ICCV 2021: 2nd Workshop and Competition on Affective Behavior Analysis in-the-wild (ABAW)

Latest News

The 2nd Workshop and Competition on Affective Behavior Analysis in-the-wild (ABAW), will be held in conjunction with the International Conference on Computer Vision (ICCV) 2021.


For any requests or enquiries, please contact: D.Kollias@greenwich.ac.uk 



Dimitrios Kollias, University of Greenwich, UK                                  D.Kollias@greenwich.ac.uk         

Stefanos Zafeiriou, Imperial College London, UK                              s.zafeiriou@imperial.ac.uk

Irene Kotsia, Middlesex University London, UK                                 i.kotsia@mdx.ac.uk

Elnar Hajiyev,  Realeyes  - Emotional Intelligence                             elnar@realeyesit.com    



This Workshop tackles the problem of affective behavior analysis in-the-wild, that is a major targeted characteristic of HCI systems used in real life applications. The target is to create machines and robots that are capable of understanding people's feelings, emotions and behaviors; thus, being able to interact in a 'human-centered' and engaging manner with them, and effectively serving them as their digital assistants. This interaction should not be dependent on the respective context, nor the human's age, sex, ethnicity, educational level, profession, or social position. As a result, the development of intelligent systems able to analyze human behaviors in-the-wild can contribute to generation of trust, understanding and closeness between humans and machines in real life environments.


Representing human emotions has been a basic topic of research. The most frequently used emotion representation is the categorical one, including the seven basic categories, i.e., Anger, Disgust, Fear, Happiness, Sadness, Surprise and Neutral. Discrete emotion representation can also be described in terms of the Facial Action Coding System model, in which all possible facial actions are described in terms of Action Units. Finally, the dimensional model of affect has been proposed as a means to distinguish between subtly different displays of affect and encode small changes in the intensity of each emotion on a continuous scale. The 2-D Valence and Arousal Space (VA-Space) is the most usual dimensional emotion representation; valence shows how positive or negative an emotional state is, whilst arousal shows how passive or active it is.


To this end, the developed systems should automatically sense and interpret facial and audio-visual signals relevant to emotions, traits, appraisals and intentions. Furthermore, since real-world settings entail uncontrolled conditions, where subjects operate in a diversity of contexts and environments, systems that perform automatic analysis of human behavior and emotion recognition should be robust to video recording conditions, diversity of contexts and timing of display.
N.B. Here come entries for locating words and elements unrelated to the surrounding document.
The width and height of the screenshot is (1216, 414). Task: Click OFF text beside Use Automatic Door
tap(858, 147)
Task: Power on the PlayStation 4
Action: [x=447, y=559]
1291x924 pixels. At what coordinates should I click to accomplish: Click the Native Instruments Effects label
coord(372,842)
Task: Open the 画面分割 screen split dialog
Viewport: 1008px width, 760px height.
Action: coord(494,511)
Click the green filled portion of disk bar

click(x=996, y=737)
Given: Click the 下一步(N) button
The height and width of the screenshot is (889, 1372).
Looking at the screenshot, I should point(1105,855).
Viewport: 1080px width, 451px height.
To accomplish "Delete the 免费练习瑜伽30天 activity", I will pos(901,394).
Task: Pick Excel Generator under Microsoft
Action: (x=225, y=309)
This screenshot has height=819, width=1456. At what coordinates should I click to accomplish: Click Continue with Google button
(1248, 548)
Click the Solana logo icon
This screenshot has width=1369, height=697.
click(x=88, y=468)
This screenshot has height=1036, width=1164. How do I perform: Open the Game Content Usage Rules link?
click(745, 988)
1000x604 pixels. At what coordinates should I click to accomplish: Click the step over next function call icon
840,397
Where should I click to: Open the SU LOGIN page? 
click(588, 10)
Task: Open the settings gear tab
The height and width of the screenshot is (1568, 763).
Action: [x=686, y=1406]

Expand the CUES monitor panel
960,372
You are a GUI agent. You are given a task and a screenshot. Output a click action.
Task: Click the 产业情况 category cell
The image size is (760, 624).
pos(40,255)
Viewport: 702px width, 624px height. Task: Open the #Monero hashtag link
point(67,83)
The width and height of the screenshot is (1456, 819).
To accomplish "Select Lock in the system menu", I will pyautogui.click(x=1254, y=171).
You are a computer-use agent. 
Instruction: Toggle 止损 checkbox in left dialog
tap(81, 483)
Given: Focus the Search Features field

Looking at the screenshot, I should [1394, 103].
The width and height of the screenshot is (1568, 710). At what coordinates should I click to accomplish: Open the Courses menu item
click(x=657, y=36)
These goals are scientifically and technically challenging.


Call for participation: 

At first, this Workshop hosts a Competetion, which is split into 3 Challenges. More details can be found in the relevant section below.

Apart from the Competition, this Workshop will solicit contributions on the recent progress of recognition, analysis, generation and modelling of face, body, and gesture, while embracing the most advanced systems available for face and gesture analysis, particularly, in-the-wild (i.e., in unconstrained environments) and across modalities like face to voice.

Original high-quality contributions, including:

- databases or

- surveys and comparative studies or

- Artificial Intelligence / Machine Learning / Deep Learning / AutoML / (Data-driven or physics-based) Generative

Modelling Methodologies (either Uni-Modal or Multi-Modal ones)

are solicited on the following topics:

i) "in-the-wild" facial expression or micro-expression analysis,

ii) "in-the-wild" facial action unit detection,

iii) "in-the-wild" valence-arousal estimation,

iv) "in-the-wild" physiological-based (e.g.,EEG, EDA) affect analysis,

v) domain adaptation for affect recognition in the previous 4 cases

vi) "in-the-wild" face recognition, detection or tracking,

vii) "in-the-wild" body recognition, detection or tracking,

viii) "in-the-wild" gesture recognition or detection,

ix) "in-the-wild" pose estimation or tracking,

x) "in-the-wild" activity recognition or tracking,

xi) "in-the-wild" lip reading and voice understanding,

xii) "in-the-wild" face and body characterization (e.g., behavioral understanding),

xiii) "in-the-wild" characteristic analysis (e.g., gait, age, gender, ethnicity recognition),

xiv) "in-the-wild" group understanding via social cues (e.g., kinship, non-blood relationships, personality) 


Accepted papers will appear at ICCV 2021 proceedings.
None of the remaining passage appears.